Substituting Eq. (23) into (44), then integrating the result equation, and neglecting the integration constant, we obtain

$$\begin{aligned} -16cu+20\alpha u^{\frac{3}{2}}+(\alpha ^3+\alpha \beta ^2)u_{\xi \xi }=0. \end{aligned}$$
(45)

In order to achieve our goal, we must use the transformation \(u(\xi )=v(\xi )^2\), which converts Eq. (45) into

$$\begin{aligned} -16cv^2+20\alpha v^3+2(\alpha ^3+\alpha \beta ^2)(vv_{\xi \xi }+v_{\xi }^2)=0. \end{aligned}$$
(46)

Balancing \(v^3\) with \(vv_{\xi \xi }\) gives \(N=2\).
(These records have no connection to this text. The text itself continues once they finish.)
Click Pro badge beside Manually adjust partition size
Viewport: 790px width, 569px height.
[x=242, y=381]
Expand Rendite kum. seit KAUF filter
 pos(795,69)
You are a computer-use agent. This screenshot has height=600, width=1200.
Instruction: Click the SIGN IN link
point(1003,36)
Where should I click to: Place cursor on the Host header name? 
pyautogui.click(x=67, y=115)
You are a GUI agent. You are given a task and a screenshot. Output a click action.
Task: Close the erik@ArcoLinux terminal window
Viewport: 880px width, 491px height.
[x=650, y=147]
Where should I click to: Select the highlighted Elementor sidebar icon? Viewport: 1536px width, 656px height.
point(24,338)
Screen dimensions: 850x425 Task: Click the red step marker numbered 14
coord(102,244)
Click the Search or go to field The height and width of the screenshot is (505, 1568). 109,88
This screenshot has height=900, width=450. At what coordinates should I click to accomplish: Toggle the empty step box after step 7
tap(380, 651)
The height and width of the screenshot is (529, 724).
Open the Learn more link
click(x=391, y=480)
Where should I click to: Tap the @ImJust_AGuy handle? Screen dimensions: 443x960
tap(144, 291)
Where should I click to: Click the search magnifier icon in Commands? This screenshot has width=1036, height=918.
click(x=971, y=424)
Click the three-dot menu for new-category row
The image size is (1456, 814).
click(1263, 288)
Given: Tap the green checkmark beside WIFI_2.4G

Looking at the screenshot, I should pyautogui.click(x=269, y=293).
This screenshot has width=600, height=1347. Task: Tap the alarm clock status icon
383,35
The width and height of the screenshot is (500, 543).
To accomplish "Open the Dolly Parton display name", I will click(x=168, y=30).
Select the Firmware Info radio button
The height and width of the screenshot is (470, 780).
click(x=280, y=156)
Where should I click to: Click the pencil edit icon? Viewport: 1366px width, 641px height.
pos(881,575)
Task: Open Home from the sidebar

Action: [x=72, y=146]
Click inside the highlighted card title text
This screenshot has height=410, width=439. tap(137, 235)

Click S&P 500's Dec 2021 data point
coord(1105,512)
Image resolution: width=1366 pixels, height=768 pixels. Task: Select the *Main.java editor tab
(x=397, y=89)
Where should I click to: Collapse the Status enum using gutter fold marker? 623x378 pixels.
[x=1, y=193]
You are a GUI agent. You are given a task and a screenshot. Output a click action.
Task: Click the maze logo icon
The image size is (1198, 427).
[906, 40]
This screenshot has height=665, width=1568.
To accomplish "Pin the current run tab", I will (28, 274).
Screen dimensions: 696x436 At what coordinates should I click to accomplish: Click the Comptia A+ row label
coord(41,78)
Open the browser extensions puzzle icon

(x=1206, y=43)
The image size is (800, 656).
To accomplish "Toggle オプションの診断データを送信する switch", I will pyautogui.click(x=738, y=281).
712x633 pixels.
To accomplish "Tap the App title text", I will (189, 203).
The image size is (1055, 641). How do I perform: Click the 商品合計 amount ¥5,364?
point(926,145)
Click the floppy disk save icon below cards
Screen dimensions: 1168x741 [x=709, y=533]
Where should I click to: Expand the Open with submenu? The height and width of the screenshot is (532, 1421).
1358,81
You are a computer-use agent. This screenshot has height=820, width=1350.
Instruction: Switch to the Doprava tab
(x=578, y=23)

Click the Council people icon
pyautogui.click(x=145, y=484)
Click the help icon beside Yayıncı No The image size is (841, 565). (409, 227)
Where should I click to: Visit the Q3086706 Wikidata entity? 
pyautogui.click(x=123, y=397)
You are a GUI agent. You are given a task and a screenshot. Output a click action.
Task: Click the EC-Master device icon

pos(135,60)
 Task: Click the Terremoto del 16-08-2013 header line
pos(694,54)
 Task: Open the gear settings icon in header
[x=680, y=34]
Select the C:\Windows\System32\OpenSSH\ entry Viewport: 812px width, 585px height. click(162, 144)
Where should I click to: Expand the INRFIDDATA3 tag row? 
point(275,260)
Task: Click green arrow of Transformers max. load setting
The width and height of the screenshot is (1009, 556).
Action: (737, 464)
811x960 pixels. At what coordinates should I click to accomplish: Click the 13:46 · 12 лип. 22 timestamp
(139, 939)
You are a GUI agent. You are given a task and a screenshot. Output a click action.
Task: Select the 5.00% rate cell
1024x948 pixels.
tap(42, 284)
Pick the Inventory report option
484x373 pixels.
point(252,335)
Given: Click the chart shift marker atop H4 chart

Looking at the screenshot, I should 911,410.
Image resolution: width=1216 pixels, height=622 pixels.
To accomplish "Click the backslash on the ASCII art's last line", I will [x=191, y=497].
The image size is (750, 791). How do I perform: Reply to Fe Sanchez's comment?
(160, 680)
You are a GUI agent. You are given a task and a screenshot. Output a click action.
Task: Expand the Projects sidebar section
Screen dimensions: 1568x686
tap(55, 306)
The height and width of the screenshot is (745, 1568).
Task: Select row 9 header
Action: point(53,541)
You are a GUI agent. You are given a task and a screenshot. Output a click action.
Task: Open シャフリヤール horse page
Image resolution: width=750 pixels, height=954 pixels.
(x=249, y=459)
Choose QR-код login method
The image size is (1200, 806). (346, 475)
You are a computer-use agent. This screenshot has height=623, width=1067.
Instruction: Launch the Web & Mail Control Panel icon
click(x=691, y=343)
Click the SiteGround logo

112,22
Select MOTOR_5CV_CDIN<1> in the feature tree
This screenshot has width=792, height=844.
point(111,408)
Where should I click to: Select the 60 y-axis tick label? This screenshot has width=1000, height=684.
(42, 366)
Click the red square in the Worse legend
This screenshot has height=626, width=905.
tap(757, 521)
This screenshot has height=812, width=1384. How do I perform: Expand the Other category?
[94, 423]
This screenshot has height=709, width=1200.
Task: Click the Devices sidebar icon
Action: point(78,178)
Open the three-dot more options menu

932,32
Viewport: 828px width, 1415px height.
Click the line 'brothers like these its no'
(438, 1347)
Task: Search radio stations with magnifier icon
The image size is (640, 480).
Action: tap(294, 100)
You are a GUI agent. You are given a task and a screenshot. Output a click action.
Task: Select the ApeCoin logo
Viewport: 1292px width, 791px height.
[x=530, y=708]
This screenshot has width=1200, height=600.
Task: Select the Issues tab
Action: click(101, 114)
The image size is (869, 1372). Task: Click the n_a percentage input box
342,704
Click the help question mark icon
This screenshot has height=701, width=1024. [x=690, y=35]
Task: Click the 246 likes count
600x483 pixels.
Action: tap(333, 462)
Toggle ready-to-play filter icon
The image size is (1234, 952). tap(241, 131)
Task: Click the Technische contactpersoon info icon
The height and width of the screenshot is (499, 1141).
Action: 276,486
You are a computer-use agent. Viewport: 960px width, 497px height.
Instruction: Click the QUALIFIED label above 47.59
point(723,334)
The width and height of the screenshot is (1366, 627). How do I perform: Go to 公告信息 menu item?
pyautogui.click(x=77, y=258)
The method of simplest equation assumes that the solutions be written in the following form

$$\begin{aligned} v(\xi )=a_0+a_1h(\xi )+a_2h^2(\xi ). \end{aligned}$$
(47)

where \(a_0, a_1, a_2\) are constants to be determined and \(h(\xi )\) is a solution of Eq. (3) in Sect. 2. Substituting (47) into (46), collecting the coefficients of \(h(\xi )\), and setting them to zero, we obtain a system of algebraic equations, and proceeding as before, we find the following set of solutions:

$$\begin{aligned}&a_0=0,a_1=\gamma ,c_2=\frac{4c}{\alpha (\beta ^2+\alpha ^2)},\nonumber \\&\quad c_3=-\frac{2\gamma }{\beta ^2+\alpha ^2},c_4=-\frac{a_2}{\beta ^2+\alpha ^2}, \end{aligned}$$
(48)
$$\begin{aligned}&a_0=0, a_1=0, c_2 =\frac{c}{\alpha (\beta ^2+\alpha ^2)},\nonumber \\&\quad c_3 = 0, c_4 = -\frac{a_2}{\beta ^2+\alpha ^2}, \end{aligned}$$
(49)
$$\begin{aligned}&a_0=0, a_2=0, c_2=\frac{4c}{\alpha (\beta ^2+\alpha ^2)},\nonumber \\&\quad c_3=-\frac{4a_1}{\beta ^2+\alpha ^2}, c_4=0, \end{aligned}$$
(50)

where \(\gamma =2RootOf(\_Z^2\alpha +ca_2)\).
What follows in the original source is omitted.